Written instruction
Copy the entries below word for word.

Records for the task
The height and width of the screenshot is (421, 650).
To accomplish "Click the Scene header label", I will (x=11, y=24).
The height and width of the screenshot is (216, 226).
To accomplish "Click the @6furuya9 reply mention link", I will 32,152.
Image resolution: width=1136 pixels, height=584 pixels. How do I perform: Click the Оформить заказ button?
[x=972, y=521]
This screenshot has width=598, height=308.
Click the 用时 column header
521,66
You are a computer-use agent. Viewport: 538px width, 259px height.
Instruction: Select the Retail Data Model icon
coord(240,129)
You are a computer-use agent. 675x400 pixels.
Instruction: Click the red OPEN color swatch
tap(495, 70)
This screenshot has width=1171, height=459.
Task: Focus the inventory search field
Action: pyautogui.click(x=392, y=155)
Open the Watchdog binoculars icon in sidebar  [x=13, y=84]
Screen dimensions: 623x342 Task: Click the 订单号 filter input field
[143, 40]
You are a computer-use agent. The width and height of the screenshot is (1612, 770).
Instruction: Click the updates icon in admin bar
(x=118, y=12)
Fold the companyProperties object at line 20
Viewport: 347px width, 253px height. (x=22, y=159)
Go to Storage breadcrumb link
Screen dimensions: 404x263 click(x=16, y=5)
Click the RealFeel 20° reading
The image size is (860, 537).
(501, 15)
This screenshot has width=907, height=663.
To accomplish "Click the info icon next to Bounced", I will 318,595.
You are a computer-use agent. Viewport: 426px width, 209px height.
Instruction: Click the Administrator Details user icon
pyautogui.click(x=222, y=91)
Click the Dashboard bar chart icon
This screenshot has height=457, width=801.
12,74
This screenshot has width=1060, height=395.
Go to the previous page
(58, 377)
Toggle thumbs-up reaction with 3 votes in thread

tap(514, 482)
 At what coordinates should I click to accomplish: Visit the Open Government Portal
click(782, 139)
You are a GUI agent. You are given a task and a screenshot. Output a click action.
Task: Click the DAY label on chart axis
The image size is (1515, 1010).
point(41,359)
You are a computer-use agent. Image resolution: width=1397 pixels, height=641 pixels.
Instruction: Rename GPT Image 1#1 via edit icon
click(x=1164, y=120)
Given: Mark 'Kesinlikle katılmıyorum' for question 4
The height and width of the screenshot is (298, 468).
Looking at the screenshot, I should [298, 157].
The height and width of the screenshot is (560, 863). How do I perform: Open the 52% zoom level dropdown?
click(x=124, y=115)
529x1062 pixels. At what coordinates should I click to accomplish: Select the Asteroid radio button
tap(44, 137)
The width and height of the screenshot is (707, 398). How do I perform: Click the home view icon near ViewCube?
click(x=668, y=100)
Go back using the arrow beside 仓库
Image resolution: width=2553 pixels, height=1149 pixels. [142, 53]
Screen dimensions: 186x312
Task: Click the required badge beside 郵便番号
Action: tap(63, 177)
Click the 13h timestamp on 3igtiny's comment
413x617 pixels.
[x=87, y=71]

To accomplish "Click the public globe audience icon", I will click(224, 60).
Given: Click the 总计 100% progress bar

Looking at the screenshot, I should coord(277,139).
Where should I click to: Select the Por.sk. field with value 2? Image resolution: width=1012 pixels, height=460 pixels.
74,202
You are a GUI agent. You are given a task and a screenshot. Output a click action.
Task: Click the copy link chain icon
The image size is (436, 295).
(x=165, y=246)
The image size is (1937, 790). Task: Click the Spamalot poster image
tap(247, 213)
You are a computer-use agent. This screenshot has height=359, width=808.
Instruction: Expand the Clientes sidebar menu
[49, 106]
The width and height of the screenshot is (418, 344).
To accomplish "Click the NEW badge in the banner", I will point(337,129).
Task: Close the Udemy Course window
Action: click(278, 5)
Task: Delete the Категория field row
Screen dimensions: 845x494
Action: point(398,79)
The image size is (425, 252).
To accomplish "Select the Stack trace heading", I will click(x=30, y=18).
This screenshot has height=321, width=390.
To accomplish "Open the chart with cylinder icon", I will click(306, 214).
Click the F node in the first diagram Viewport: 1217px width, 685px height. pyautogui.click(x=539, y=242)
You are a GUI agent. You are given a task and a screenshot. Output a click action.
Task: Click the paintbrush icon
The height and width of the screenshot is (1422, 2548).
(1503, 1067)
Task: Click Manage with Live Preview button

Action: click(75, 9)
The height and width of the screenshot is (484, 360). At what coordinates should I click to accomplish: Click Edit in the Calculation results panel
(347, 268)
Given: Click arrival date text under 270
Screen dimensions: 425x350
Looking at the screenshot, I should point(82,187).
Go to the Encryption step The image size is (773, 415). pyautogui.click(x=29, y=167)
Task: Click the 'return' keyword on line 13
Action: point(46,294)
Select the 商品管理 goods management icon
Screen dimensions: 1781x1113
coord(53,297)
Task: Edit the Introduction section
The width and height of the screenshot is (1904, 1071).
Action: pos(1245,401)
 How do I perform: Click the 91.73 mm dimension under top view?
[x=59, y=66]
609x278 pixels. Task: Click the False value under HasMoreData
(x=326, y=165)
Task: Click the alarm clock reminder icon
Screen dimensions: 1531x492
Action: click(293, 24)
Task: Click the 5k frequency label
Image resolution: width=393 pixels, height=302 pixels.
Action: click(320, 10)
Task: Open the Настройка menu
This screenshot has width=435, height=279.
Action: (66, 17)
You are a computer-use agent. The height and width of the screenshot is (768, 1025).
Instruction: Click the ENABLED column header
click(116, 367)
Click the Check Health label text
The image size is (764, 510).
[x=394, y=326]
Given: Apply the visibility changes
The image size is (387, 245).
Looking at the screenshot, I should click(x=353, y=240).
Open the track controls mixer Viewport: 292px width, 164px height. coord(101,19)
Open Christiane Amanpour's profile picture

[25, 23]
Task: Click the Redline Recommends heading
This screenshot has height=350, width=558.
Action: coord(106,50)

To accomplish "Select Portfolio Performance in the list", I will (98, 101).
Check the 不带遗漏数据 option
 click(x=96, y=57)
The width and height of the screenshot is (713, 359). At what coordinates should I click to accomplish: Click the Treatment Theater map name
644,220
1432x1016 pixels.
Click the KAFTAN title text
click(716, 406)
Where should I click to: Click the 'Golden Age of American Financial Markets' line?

Response to the exercise
The height and width of the screenshot is (421, 650).
To accomplish "Click the Scene header label", I will (x=11, y=24).
The height and width of the screenshot is (216, 226).
To accomplish "Click the @6furuya9 reply mention link", I will 32,152.
Image resolution: width=1136 pixels, height=584 pixels. How do I perform: Click the Оформить заказ button?
[x=972, y=521]
This screenshot has width=598, height=308.
Click the 用时 column header
521,66
You are a computer-use agent. Viewport: 538px width, 259px height.
Instruction: Select the Retail Data Model icon
coord(240,129)
You are a computer-use agent. 675x400 pixels.
Instruction: Click the red OPEN color swatch
tap(495, 70)
This screenshot has width=1171, height=459.
Task: Focus the inventory search field
Action: pyautogui.click(x=392, y=155)
Open the Watchdog binoculars icon in sidebar  [x=13, y=84]
Screen dimensions: 623x342 Task: Click the 订单号 filter input field
[143, 40]
You are a computer-use agent. The width and height of the screenshot is (1612, 770).
Instruction: Click the updates icon in admin bar
(x=118, y=12)
Fold the companyProperties object at line 20
Viewport: 347px width, 253px height. (x=22, y=159)
Go to Storage breadcrumb link
Screen dimensions: 404x263 click(x=16, y=5)
Click the RealFeel 20° reading
The image size is (860, 537).
(501, 15)
This screenshot has width=907, height=663.
To accomplish "Click the info icon next to Bounced", I will 318,595.
You are a computer-use agent. Viewport: 426px width, 209px height.
Instruction: Click the Administrator Details user icon
pyautogui.click(x=222, y=91)
Click the Dashboard bar chart icon
This screenshot has height=457, width=801.
12,74
This screenshot has width=1060, height=395.
Go to the previous page
(58, 377)
Toggle thumbs-up reaction with 3 votes in thread

tap(514, 482)
 At what coordinates should I click to accomplish: Visit the Open Government Portal
click(782, 139)
You are a GUI agent. You are given a task and a screenshot. Output a click action.
Task: Click the DAY label on chart axis
The image size is (1515, 1010).
point(41,359)
You are a computer-use agent. Image resolution: width=1397 pixels, height=641 pixels.
Instruction: Rename GPT Image 1#1 via edit icon
click(x=1164, y=120)
Given: Mark 'Kesinlikle katılmıyorum' for question 4
The height and width of the screenshot is (298, 468).
Looking at the screenshot, I should [298, 157].
The height and width of the screenshot is (560, 863). How do I perform: Open the 52% zoom level dropdown?
click(x=124, y=115)
529x1062 pixels. At what coordinates should I click to accomplish: Select the Asteroid radio button
tap(44, 137)
The width and height of the screenshot is (707, 398). How do I perform: Click the home view icon near ViewCube?
click(x=668, y=100)
Go back using the arrow beside 仓库
Image resolution: width=2553 pixels, height=1149 pixels. [142, 53]
Screen dimensions: 186x312
Task: Click the required badge beside 郵便番号
Action: tap(63, 177)
Click the 13h timestamp on 3igtiny's comment
413x617 pixels.
[x=87, y=71]

To accomplish "Click the public globe audience icon", I will click(224, 60).
Given: Click the 总计 100% progress bar

Looking at the screenshot, I should coord(277,139).
Where should I click to: Select the Por.sk. field with value 2? Image resolution: width=1012 pixels, height=460 pixels.
74,202
You are a GUI agent. You are given a task and a screenshot. Output a click action.
Task: Click the copy link chain icon
The image size is (436, 295).
(x=165, y=246)
The image size is (1937, 790). Task: Click the Spamalot poster image
tap(247, 213)
You are a computer-use agent. This screenshot has height=359, width=808.
Instruction: Expand the Clientes sidebar menu
[49, 106]
The width and height of the screenshot is (418, 344).
To accomplish "Click the NEW badge in the banner", I will point(337,129).
Task: Close the Udemy Course window
Action: click(278, 5)
Task: Delete the Категория field row
Screen dimensions: 845x494
Action: point(398,79)
The image size is (425, 252).
To accomplish "Select the Stack trace heading", I will click(x=30, y=18).
This screenshot has height=321, width=390.
To accomplish "Open the chart with cylinder icon", I will click(306, 214).
Click the F node in the first diagram Viewport: 1217px width, 685px height. pyautogui.click(x=539, y=242)
You are a GUI agent. You are given a task and a screenshot. Output a click action.
Task: Click the paintbrush icon
The height and width of the screenshot is (1422, 2548).
(1503, 1067)
Task: Click Manage with Live Preview button

Action: click(75, 9)
The height and width of the screenshot is (484, 360). At what coordinates should I click to accomplish: Click Edit in the Calculation results panel
(347, 268)
Given: Click arrival date text under 270
Screen dimensions: 425x350
Looking at the screenshot, I should point(82,187).
Go to the Encryption step The image size is (773, 415). pyautogui.click(x=29, y=167)
Task: Click the 'return' keyword on line 13
Action: point(46,294)
Select the 商品管理 goods management icon
Screen dimensions: 1781x1113
coord(53,297)
Task: Edit the Introduction section
The width and height of the screenshot is (1904, 1071).
Action: pos(1245,401)
 How do I perform: Click the 91.73 mm dimension under top view?
[x=59, y=66]
609x278 pixels. Task: Click the False value under HasMoreData
(x=326, y=165)
Task: Click the alarm clock reminder icon
Screen dimensions: 1531x492
Action: click(293, 24)
Task: Click the 5k frequency label
Image resolution: width=393 pixels, height=302 pixels.
Action: click(320, 10)
Task: Open the Настройка menu
This screenshot has width=435, height=279.
Action: (66, 17)
You are a computer-use agent. The height and width of the screenshot is (768, 1025).
Instruction: Click the ENABLED column header
click(116, 367)
Click the Check Health label text
The image size is (764, 510).
[x=394, y=326]
Given: Apply the visibility changes
The image size is (387, 245).
Looking at the screenshot, I should click(x=353, y=240).
Open the track controls mixer Viewport: 292px width, 164px height. coord(101,19)
Open Christiane Amanpour's profile picture

[25, 23]
Task: Click the Redline Recommends heading
This screenshot has height=350, width=558.
Action: coord(106,50)

To accomplish "Select Portfolio Performance in the list", I will (98, 101).
Check the 不带遗漏数据 option
 click(x=96, y=57)
The width and height of the screenshot is (713, 359). At what coordinates should I click to accomplish: Click the Treatment Theater map name
644,220
1432x1016 pixels.
Click the KAFTAN title text
click(716, 406)
Where should I click to: Click the 'Golden Age of American Financial Markets' line?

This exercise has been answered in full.